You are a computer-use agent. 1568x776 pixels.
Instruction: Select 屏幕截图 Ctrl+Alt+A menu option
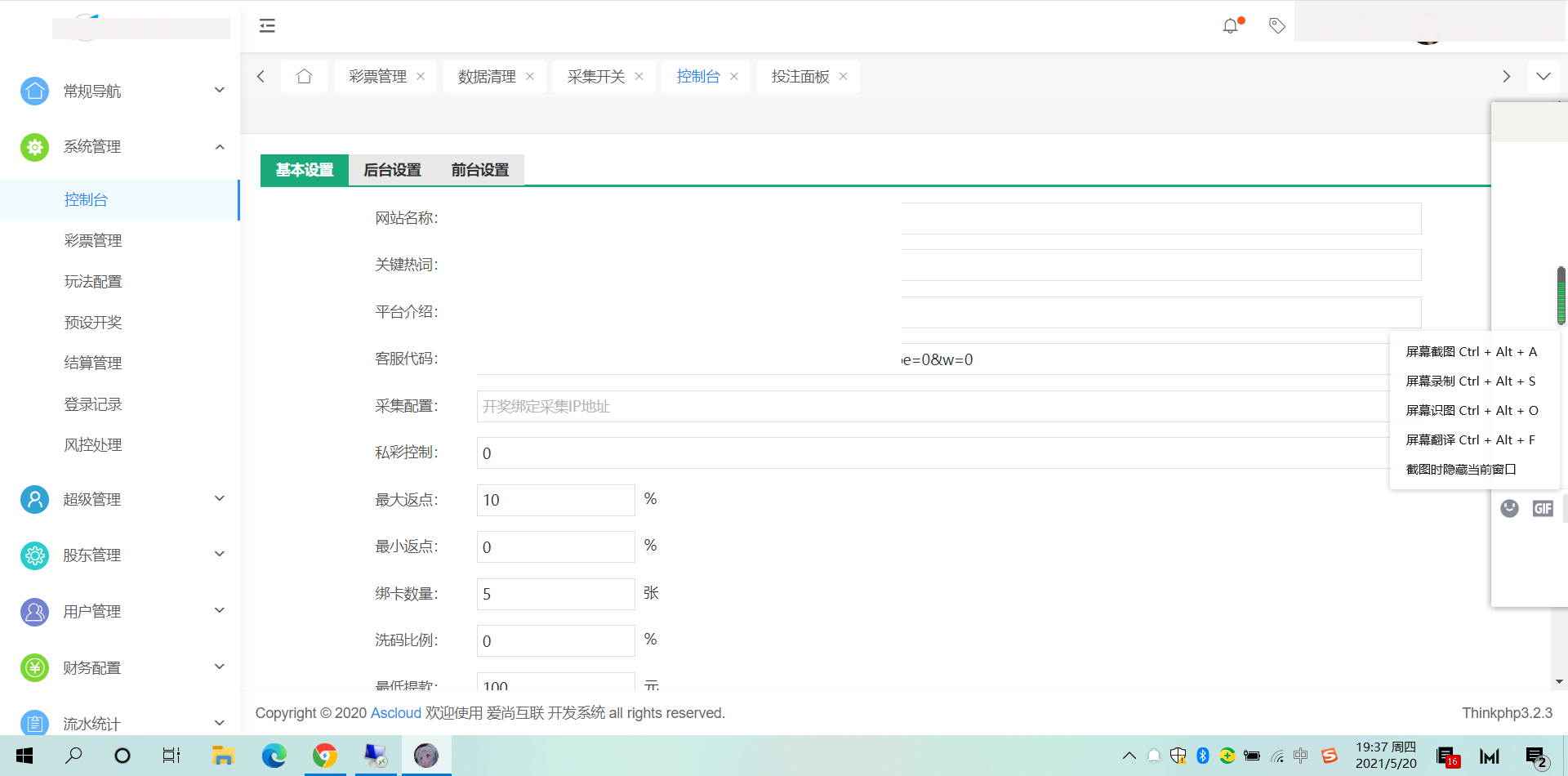tap(1471, 352)
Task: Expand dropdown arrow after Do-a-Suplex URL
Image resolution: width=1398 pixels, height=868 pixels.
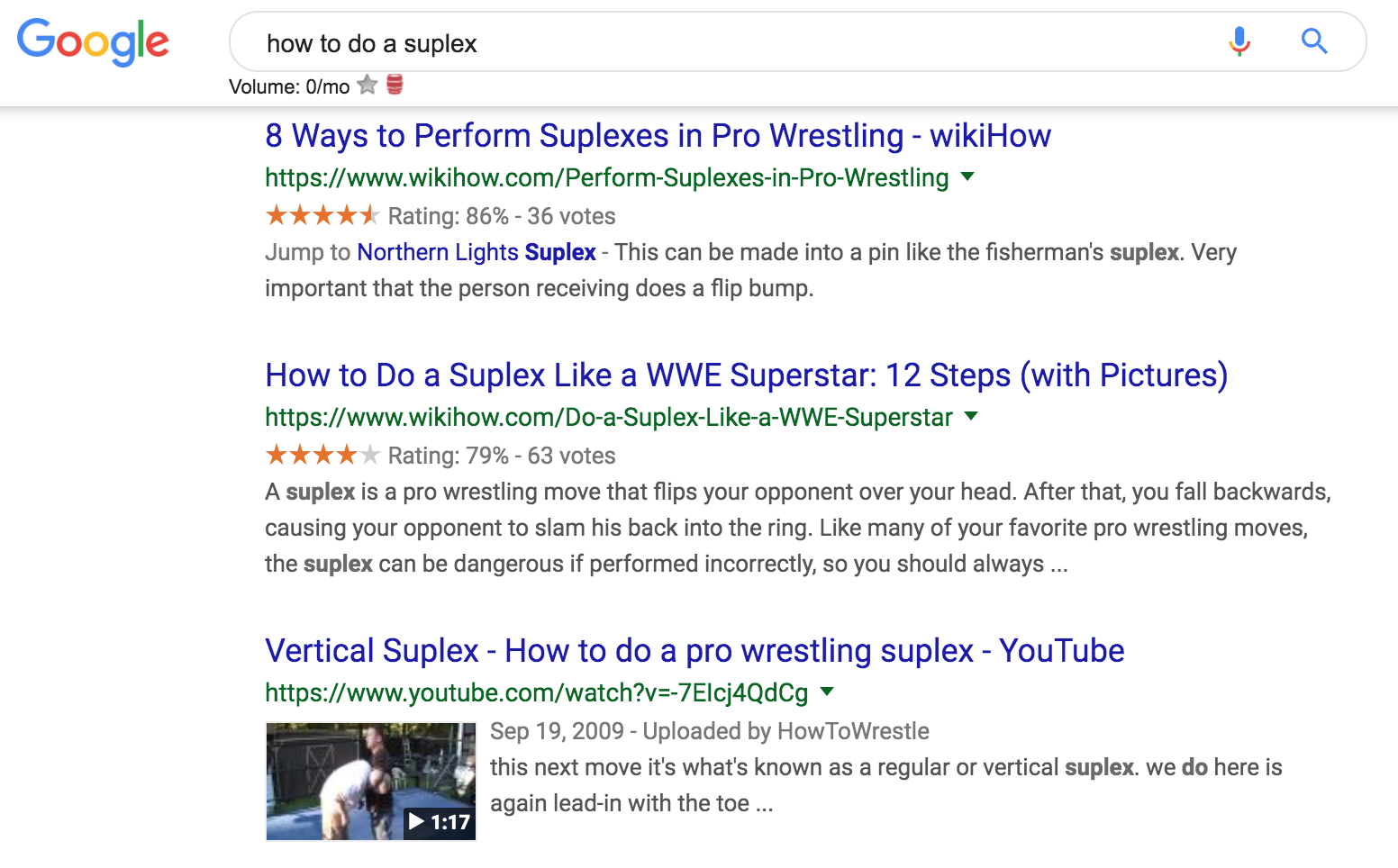Action: (971, 416)
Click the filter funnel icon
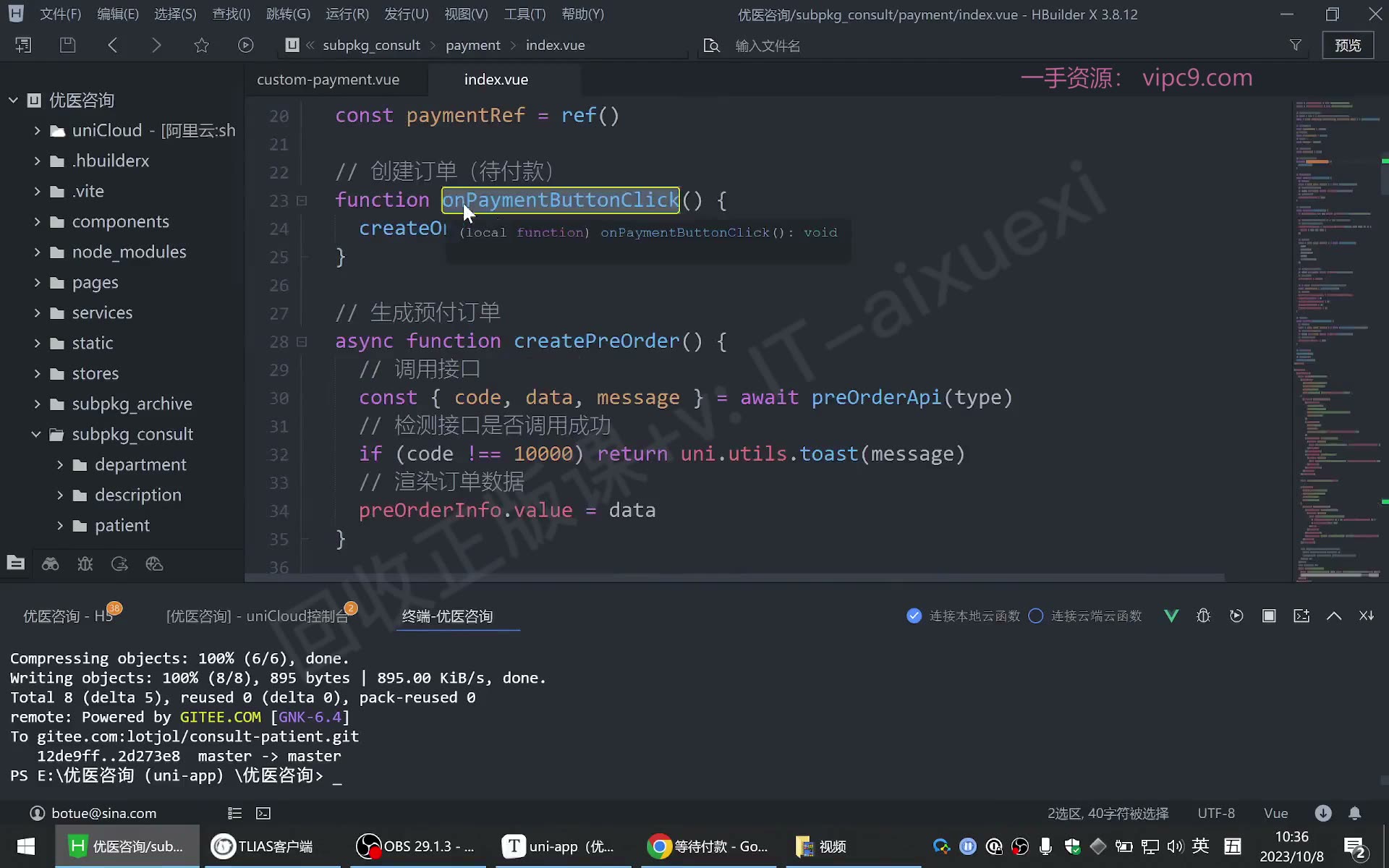This screenshot has height=868, width=1389. [1295, 45]
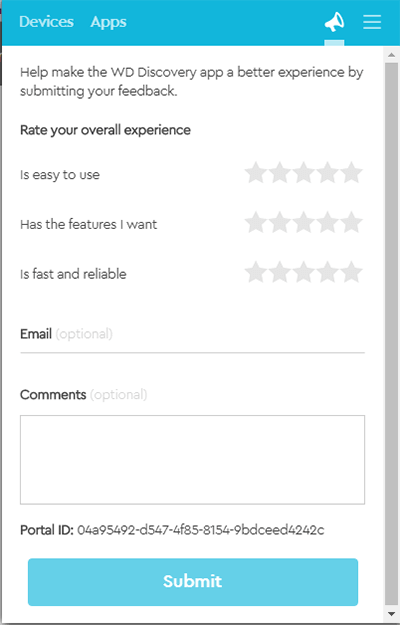The width and height of the screenshot is (400, 625).
Task: Give 'Is fast and reliable' five stars
Action: [352, 272]
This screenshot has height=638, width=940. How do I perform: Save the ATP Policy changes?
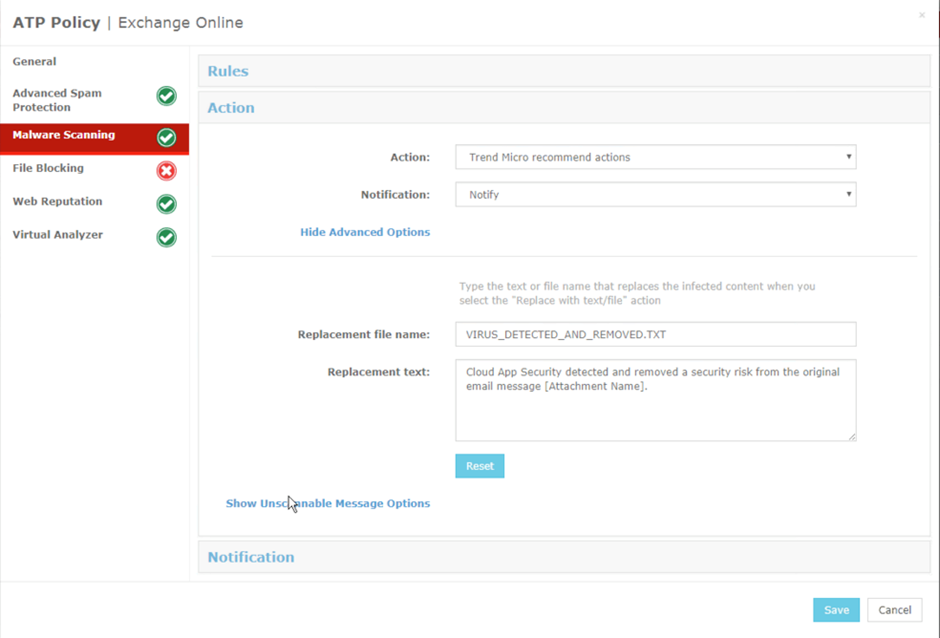point(836,609)
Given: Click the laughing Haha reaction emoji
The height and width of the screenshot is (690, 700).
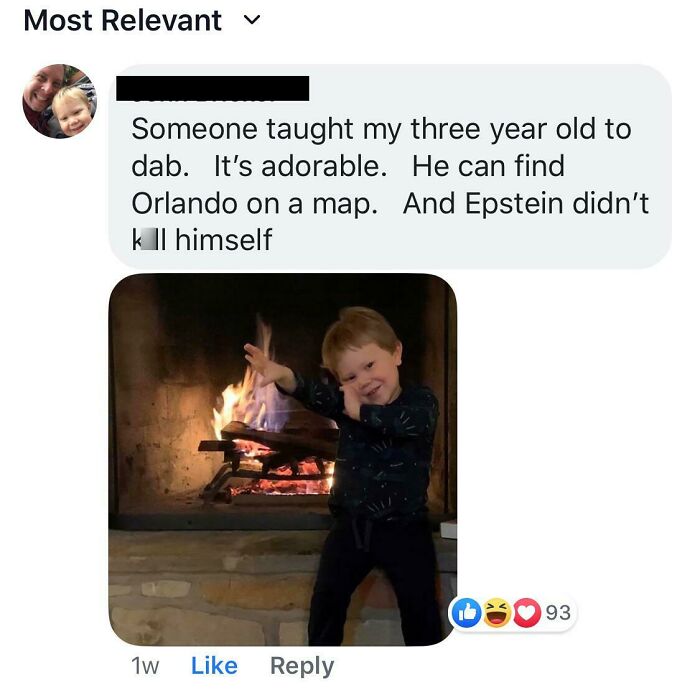Looking at the screenshot, I should click(x=497, y=612).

===

No picture belongs in the answer, but every word of the records above does, exactly as given.

:: Reply to the task ::
You are a computer-use agent. 1568x776 pixels.
Instruction: Select 屏幕截图 Ctrl+Alt+A menu option
tap(1471, 352)
Task: Expand dropdown arrow after Do-a-Suplex URL
Image resolution: width=1398 pixels, height=868 pixels.
Action: (971, 416)
Click the filter funnel icon
This screenshot has height=868, width=1389. [1295, 45]
The width and height of the screenshot is (400, 625).
Task: Give 'Is fast and reliable' five stars
Action: [352, 272]
This screenshot has height=638, width=940. How do I perform: Save the ATP Policy changes?
point(836,609)
Given: Click the laughing Haha reaction emoji
The height and width of the screenshot is (690, 700).
Looking at the screenshot, I should click(x=497, y=612).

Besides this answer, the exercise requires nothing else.